There’s always something to howl about.

The scarcity shortage: Seth Godin on the Age of Abundance

I’ve written before about the practical consequences of the Age of Abundance. Here’s Seth Godin on the same subject:

So how do you deal with the shortage of scarcity?

Well, the worst strategy is whining–about copyright laws and fair trade and how hard you’ve worked to get to where you are. Whining is rarely a successful response to anything. Instead, start by acknowledging that most of the profit from your business is going to disappear soon. Unless you have a significant cost advantage (like Amazon’s or Wal-Mart’s), someone with nothing to lose is going to be able to offer a similar product for less money.

So what’s scarce now? Respect. Honesty. Good judgment.

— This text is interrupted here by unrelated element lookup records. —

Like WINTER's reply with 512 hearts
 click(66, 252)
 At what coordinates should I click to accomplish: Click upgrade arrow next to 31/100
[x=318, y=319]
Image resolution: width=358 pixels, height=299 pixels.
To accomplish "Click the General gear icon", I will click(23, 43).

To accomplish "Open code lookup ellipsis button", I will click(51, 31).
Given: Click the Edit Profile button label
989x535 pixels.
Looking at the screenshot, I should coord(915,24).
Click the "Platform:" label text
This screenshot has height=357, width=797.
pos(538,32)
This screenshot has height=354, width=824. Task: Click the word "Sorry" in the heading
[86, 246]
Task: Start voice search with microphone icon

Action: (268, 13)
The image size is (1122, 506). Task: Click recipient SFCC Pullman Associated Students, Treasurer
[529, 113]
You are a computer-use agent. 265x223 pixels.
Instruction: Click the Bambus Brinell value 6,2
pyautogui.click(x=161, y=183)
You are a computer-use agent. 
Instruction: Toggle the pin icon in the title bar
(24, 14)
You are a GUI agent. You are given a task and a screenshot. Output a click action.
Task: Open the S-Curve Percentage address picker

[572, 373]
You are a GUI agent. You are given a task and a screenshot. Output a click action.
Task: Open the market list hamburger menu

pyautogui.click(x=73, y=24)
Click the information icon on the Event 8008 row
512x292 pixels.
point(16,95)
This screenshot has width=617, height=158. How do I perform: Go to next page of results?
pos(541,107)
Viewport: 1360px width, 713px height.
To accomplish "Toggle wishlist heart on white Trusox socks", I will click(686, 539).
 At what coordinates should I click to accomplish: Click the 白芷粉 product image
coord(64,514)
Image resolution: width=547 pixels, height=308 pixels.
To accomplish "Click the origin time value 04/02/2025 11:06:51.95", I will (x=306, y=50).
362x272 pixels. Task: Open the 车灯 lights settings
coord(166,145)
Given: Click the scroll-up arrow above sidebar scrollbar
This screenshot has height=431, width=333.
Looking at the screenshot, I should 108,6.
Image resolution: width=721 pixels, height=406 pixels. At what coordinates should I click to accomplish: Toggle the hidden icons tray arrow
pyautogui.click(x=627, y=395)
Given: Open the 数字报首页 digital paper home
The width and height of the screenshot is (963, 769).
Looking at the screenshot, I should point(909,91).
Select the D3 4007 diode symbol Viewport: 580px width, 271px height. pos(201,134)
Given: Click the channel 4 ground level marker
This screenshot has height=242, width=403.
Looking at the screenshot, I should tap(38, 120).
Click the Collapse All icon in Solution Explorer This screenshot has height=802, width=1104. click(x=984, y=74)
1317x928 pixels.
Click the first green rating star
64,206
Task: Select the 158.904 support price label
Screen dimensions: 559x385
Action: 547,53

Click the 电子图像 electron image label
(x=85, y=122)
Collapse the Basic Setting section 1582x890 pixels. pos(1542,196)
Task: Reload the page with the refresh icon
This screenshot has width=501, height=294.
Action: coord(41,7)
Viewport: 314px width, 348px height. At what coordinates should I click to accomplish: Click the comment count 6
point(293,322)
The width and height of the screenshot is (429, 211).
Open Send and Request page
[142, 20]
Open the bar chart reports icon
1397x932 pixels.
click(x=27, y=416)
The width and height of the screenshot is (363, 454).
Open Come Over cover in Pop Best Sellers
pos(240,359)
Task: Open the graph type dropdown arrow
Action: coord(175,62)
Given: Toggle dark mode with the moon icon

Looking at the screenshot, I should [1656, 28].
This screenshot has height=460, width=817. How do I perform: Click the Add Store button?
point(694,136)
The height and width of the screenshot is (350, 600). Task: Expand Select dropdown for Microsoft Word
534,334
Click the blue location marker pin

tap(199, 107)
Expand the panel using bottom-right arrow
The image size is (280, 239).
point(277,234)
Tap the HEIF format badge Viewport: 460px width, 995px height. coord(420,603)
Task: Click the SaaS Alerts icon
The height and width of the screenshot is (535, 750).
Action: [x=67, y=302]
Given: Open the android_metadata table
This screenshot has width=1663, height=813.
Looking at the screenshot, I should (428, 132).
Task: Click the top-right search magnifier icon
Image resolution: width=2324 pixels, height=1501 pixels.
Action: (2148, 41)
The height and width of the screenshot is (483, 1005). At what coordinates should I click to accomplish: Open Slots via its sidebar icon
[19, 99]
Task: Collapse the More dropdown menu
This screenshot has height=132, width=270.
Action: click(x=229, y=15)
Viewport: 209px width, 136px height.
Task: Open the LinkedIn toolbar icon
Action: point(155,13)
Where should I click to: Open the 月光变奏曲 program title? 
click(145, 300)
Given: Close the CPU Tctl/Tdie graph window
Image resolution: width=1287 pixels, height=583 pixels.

Long-term relationships that lead to trust. None of these things guarantee loyalty in the face of cut-rate competition, though. So to that list I’ll add this: an insanely low-cost structure based on outsourcing everything except your company’s insight into what your customers really want to buy. If the work is boring, let someone else do it, faster and cheaper than you ever could. If your products are boring, kill them before your competition does.

Ultimately, what’s scarce is that kind of courage–which is exactly what you can bring to the market.

Read the whole thing. And this was written four years ago… If you’re not moving up in incredibly irreplaceable value, you’re moving down in infinitely fungible price.